Russia hopes remaining parties of Open Skies Treaty meet commitments

Moscow will seek firm guarantees that the states remaining in the Treaty on Open Skies fulfill their obligations, the Russian Foreign Ministry said Sunday in connection with the U.S. withdrawal from the treaty.

“After withdrawing from the Treaty on Open Skies, the U.S. side expects that its allies, on the one hand, will hinder Russian observation flights above U.S. military facilities in Europe, and, on the other hand, share with Washington their photographic materials of Russian territory,” it said in a statement.

“Of course, this is unacceptable for Russia,” it added.

“We will seek firm guarantees that the states remaining in the Treaty on Open Skies will fulfill their obligations, firstly, on ensuring the possibility of observing their entire territory and, secondly, on ensuring that the materials of observation flights will not be transferred to third countries that are not participants of the treaty,” it said.

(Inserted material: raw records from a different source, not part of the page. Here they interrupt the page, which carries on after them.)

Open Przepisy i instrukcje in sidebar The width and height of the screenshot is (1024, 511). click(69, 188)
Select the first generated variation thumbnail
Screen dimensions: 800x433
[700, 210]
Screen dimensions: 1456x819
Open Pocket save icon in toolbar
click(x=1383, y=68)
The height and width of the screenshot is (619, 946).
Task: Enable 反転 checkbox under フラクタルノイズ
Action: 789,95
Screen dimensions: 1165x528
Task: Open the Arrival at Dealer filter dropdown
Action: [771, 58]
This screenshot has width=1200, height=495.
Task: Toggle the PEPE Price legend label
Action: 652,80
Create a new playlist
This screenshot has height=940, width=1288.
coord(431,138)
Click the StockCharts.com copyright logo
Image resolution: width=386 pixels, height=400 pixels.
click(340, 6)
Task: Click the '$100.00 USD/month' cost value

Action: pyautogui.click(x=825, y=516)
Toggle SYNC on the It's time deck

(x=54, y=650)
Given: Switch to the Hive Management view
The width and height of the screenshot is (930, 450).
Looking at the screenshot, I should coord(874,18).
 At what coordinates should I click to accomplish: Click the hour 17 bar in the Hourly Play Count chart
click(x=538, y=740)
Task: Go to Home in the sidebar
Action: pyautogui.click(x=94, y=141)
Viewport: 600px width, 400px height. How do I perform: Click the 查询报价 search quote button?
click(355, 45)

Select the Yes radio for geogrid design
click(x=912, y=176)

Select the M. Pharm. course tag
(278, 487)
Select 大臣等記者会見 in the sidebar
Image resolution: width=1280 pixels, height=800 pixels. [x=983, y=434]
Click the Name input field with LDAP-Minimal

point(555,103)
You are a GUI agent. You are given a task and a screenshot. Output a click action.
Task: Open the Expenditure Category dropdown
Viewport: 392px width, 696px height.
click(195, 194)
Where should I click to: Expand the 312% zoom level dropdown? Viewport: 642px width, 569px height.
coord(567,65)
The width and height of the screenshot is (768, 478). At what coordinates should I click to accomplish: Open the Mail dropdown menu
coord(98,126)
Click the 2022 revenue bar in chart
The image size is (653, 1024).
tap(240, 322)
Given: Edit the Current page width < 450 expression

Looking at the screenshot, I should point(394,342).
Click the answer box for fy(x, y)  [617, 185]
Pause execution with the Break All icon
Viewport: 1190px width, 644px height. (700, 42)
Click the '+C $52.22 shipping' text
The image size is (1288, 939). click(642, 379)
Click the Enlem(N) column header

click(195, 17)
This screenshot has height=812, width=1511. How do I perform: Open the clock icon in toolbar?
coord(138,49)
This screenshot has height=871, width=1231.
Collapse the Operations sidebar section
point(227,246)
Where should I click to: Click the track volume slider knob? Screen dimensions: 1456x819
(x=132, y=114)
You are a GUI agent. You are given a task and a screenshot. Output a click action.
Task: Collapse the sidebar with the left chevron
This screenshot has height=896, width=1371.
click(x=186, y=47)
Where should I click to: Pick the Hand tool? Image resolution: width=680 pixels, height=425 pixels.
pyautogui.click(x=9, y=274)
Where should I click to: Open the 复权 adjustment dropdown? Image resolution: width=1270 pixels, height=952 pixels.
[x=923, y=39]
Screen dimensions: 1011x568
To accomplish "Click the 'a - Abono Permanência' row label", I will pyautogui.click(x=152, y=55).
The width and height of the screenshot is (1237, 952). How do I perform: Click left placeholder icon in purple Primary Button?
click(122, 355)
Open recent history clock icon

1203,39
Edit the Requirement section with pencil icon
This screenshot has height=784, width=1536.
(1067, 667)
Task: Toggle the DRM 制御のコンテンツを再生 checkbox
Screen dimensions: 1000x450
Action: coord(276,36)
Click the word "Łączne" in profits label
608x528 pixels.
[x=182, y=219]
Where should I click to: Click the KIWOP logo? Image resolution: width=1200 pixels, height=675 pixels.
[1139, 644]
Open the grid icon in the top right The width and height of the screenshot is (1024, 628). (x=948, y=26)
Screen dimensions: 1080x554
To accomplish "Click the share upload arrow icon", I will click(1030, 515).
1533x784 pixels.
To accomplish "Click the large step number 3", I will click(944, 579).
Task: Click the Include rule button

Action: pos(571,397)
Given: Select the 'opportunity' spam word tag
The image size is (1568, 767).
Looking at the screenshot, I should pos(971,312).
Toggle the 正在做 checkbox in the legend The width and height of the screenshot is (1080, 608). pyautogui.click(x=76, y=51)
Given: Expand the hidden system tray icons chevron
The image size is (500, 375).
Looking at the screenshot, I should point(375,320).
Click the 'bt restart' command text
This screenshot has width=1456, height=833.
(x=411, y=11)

If other participants really want the treaty to continue to operate, and Russia remains a member state of the treaty, then they should, without delay, seriously think about what should be done to allay Russian concerns, the ministry added.

The treaty, which became effective in 2002, allows its states-parties to conduct short-notice, unarmed reconnaissance flights over the others’ entire territories to collect data on military forces and activities.